++++ Data for this task ++++
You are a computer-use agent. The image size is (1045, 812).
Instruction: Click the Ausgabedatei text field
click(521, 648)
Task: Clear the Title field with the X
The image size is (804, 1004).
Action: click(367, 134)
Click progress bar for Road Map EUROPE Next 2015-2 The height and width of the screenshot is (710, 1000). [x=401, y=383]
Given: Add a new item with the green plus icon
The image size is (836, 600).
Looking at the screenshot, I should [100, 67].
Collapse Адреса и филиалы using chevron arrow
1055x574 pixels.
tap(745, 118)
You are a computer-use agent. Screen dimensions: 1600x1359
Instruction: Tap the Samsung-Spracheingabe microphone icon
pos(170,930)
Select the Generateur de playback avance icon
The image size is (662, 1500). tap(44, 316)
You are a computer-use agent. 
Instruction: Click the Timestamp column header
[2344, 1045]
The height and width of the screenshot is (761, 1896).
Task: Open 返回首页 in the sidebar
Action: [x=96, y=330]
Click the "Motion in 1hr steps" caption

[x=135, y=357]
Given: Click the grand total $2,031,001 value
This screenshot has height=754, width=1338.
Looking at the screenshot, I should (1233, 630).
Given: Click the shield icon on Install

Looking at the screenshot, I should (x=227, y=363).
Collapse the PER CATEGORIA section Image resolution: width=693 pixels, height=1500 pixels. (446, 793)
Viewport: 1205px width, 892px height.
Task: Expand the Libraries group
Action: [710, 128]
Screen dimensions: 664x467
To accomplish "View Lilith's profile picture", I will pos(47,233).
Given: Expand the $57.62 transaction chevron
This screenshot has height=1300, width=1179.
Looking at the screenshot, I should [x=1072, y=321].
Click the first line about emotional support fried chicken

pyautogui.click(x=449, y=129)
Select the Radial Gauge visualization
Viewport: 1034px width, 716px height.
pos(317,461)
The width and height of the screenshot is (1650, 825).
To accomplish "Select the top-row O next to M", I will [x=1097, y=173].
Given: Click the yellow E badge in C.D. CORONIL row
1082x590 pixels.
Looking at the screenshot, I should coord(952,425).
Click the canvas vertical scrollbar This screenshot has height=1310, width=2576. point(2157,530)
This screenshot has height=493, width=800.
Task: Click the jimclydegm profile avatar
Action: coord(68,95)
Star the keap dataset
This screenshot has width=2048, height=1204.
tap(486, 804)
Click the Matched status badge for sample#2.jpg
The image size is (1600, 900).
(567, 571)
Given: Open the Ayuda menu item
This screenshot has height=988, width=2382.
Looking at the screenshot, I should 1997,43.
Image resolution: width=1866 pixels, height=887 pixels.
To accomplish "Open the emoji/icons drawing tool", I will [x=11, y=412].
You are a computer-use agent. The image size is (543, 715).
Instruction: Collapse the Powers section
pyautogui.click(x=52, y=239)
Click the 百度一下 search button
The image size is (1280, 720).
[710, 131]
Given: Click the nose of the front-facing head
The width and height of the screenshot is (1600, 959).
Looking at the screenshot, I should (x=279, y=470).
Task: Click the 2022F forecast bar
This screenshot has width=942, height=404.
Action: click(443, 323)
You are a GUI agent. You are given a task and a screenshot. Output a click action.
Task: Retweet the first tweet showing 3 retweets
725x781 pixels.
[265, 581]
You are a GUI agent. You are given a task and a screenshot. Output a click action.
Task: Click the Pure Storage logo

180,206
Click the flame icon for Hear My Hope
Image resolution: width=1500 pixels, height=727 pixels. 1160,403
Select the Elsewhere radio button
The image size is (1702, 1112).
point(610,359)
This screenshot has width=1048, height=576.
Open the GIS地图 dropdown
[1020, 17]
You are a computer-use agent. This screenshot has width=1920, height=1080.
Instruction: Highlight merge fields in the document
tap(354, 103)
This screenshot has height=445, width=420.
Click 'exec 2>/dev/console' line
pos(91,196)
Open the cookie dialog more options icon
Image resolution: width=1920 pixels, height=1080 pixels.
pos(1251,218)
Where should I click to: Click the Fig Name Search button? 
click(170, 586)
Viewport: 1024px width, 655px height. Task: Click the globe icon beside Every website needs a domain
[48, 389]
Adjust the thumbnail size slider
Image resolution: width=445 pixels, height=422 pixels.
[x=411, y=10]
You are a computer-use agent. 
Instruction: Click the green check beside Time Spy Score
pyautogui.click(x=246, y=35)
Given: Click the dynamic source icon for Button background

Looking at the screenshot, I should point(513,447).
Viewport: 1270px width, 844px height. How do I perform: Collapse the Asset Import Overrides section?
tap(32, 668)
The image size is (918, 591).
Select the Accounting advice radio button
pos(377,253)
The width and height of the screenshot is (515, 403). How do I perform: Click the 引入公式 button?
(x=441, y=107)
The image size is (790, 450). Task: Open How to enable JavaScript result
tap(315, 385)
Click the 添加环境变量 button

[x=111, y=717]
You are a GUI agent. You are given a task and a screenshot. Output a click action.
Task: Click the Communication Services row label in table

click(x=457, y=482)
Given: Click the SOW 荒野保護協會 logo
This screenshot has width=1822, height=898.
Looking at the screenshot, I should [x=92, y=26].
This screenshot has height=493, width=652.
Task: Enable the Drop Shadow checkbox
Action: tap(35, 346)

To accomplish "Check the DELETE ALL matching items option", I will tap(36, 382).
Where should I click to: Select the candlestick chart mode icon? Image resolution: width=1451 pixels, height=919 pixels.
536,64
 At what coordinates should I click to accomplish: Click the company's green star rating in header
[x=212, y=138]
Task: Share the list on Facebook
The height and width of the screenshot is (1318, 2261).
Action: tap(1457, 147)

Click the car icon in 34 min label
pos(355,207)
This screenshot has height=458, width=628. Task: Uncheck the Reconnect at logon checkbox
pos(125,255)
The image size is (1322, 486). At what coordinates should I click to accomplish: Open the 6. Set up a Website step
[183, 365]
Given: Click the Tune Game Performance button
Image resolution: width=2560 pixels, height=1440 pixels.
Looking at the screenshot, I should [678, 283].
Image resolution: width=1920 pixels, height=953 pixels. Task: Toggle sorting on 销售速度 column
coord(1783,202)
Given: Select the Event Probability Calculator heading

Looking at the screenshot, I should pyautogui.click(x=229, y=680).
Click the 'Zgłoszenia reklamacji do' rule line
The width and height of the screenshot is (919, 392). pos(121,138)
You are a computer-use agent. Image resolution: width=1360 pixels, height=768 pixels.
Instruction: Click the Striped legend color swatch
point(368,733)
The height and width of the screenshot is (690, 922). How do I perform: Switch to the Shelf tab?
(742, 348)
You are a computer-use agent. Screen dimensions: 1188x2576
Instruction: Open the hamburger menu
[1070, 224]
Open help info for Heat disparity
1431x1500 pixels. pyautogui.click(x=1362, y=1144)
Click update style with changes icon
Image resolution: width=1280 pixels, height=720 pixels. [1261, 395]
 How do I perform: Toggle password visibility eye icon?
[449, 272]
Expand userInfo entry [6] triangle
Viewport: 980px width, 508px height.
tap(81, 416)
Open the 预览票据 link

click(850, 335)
++++
* What this task involves: Swap every "Instruction" in the entries above for "Command", and write out all the entries again with nothing else changed.

* Solution for this problem:
You are a computer-use agent. The image size is (1045, 812).
Command: Click the Ausgabedatei text field
click(521, 648)
Task: Clear the Title field with the X
The image size is (804, 1004).
Action: click(367, 134)
Click progress bar for Road Map EUROPE Next 2015-2 The height and width of the screenshot is (710, 1000). [x=401, y=383]
Given: Add a new item with the green plus icon
The image size is (836, 600).
Looking at the screenshot, I should [100, 67].
Collapse Адреса и филиалы using chevron arrow
1055x574 pixels.
tap(745, 118)
You are a computer-use agent. Screen dimensions: 1600x1359
Command: Tap the Samsung-Spracheingabe microphone icon
pos(170,930)
Select the Generateur de playback avance icon
The image size is (662, 1500). tap(44, 316)
You are a computer-use agent. 
Command: Click the Timestamp column header
[2344, 1045]
The height and width of the screenshot is (761, 1896).
Task: Open 返回首页 in the sidebar
Action: [x=96, y=330]
Click the "Motion in 1hr steps" caption

[x=135, y=357]
Given: Click the grand total $2,031,001 value
This screenshot has height=754, width=1338.
Looking at the screenshot, I should (1233, 630).
Given: Click the shield icon on Install

Looking at the screenshot, I should (x=227, y=363).
Collapse the PER CATEGORIA section Image resolution: width=693 pixels, height=1500 pixels. (446, 793)
Viewport: 1205px width, 892px height.
Task: Expand the Libraries group
Action: [710, 128]
Screen dimensions: 664x467
To accomplish "View Lilith's profile picture", I will pos(47,233).
Given: Expand the $57.62 transaction chevron
This screenshot has height=1300, width=1179.
Looking at the screenshot, I should [x=1072, y=321].
Click the first line about emotional support fried chicken

pyautogui.click(x=449, y=129)
Select the Radial Gauge visualization
Viewport: 1034px width, 716px height.
pos(317,461)
The width and height of the screenshot is (1650, 825).
To accomplish "Select the top-row O next to M", I will [x=1097, y=173].
Given: Click the yellow E badge in C.D. CORONIL row
1082x590 pixels.
Looking at the screenshot, I should coord(952,425).
Click the canvas vertical scrollbar This screenshot has height=1310, width=2576. point(2157,530)
This screenshot has height=493, width=800.
Task: Click the jimclydegm profile avatar
Action: coord(68,95)
Star the keap dataset
This screenshot has width=2048, height=1204.
tap(486, 804)
Click the Matched status badge for sample#2.jpg
The image size is (1600, 900).
(567, 571)
Given: Open the Ayuda menu item
This screenshot has height=988, width=2382.
Looking at the screenshot, I should 1997,43.
Image resolution: width=1866 pixels, height=887 pixels.
To accomplish "Open the emoji/icons drawing tool", I will [x=11, y=412].
You are a computer-use agent. The image size is (543, 715).
Command: Collapse the Powers section
pyautogui.click(x=52, y=239)
Click the 百度一下 search button
The image size is (1280, 720).
[710, 131]
Given: Click the nose of the front-facing head
The width and height of the screenshot is (1600, 959).
Looking at the screenshot, I should (x=279, y=470).
Task: Click the 2022F forecast bar
This screenshot has width=942, height=404.
Action: click(443, 323)
You are a GUI agent. You are given a task and a screenshot. Output a click action.
Task: Retweet the first tweet showing 3 retweets
725x781 pixels.
[265, 581]
You are a GUI agent. You are given a task and a screenshot. Output a click action.
Task: Click the Pure Storage logo

180,206
Click the flame icon for Hear My Hope
Image resolution: width=1500 pixels, height=727 pixels. 1160,403
Select the Elsewhere radio button
The image size is (1702, 1112).
point(610,359)
This screenshot has width=1048, height=576.
Open the GIS地图 dropdown
[1020, 17]
You are a computer-use agent. This screenshot has width=1920, height=1080.
Command: Highlight merge fields in the document
tap(354, 103)
This screenshot has height=445, width=420.
Click 'exec 2>/dev/console' line
pos(91,196)
Open the cookie dialog more options icon
Image resolution: width=1920 pixels, height=1080 pixels.
pos(1251,218)
Where should I click to: Click the Fig Name Search button? 
click(170, 586)
Viewport: 1024px width, 655px height. Task: Click the globe icon beside Every website needs a domain
[48, 389]
Adjust the thumbnail size slider
Image resolution: width=445 pixels, height=422 pixels.
[x=411, y=10]
You are a computer-use agent. 
Command: Click the green check beside Time Spy Score
pyautogui.click(x=246, y=35)
Given: Click the dynamic source icon for Button background

Looking at the screenshot, I should point(513,447).
Viewport: 1270px width, 844px height. How do I perform: Collapse the Asset Import Overrides section?
tap(32, 668)
The image size is (918, 591).
Select the Accounting advice radio button
pos(377,253)
The width and height of the screenshot is (515, 403). How do I perform: Click the 引入公式 button?
(x=441, y=107)
The image size is (790, 450). Task: Open How to enable JavaScript result
tap(315, 385)
Click the 添加环境变量 button

[x=111, y=717]
You are a GUI agent. You are given a task and a screenshot. Output a click action.
Task: Click the Communication Services row label in table

click(x=457, y=482)
Given: Click the SOW 荒野保護協會 logo
This screenshot has width=1822, height=898.
Looking at the screenshot, I should [x=92, y=26].
This screenshot has height=493, width=652.
Task: Enable the Drop Shadow checkbox
Action: tap(35, 346)

To accomplish "Check the DELETE ALL matching items option", I will tap(36, 382).
Where should I click to: Select the candlestick chart mode icon? Image resolution: width=1451 pixels, height=919 pixels.
536,64
 At what coordinates should I click to accomplish: Click the company's green star rating in header
[x=212, y=138]
Task: Share the list on Facebook
The height and width of the screenshot is (1318, 2261).
Action: tap(1457, 147)

Click the car icon in 34 min label
pos(355,207)
This screenshot has height=458, width=628. Task: Uncheck the Reconnect at logon checkbox
pos(125,255)
The image size is (1322, 486). At what coordinates should I click to accomplish: Open the 6. Set up a Website step
[183, 365]
Given: Click the Tune Game Performance button
Image resolution: width=2560 pixels, height=1440 pixels.
Looking at the screenshot, I should [678, 283].
Image resolution: width=1920 pixels, height=953 pixels. Task: Toggle sorting on 销售速度 column
coord(1783,202)
Given: Select the Event Probability Calculator heading

Looking at the screenshot, I should pyautogui.click(x=229, y=680).
Click the 'Zgłoszenia reklamacji do' rule line
The width and height of the screenshot is (919, 392). pos(121,138)
You are a computer-use agent. Image resolution: width=1360 pixels, height=768 pixels.
Command: Click the Striped legend color swatch
point(368,733)
The height and width of the screenshot is (690, 922). How do I perform: Switch to the Shelf tab?
(742, 348)
You are a computer-use agent. Screen dimensions: 1188x2576
Command: Open the hamburger menu
[1070, 224]
Open help info for Heat disparity
1431x1500 pixels. pyautogui.click(x=1362, y=1144)
Click update style with changes icon
Image resolution: width=1280 pixels, height=720 pixels. [1261, 395]
 How do I perform: Toggle password visibility eye icon?
[449, 272]
Expand userInfo entry [6] triangle
Viewport: 980px width, 508px height.
tap(81, 416)
Open the 预览票据 link

click(850, 335)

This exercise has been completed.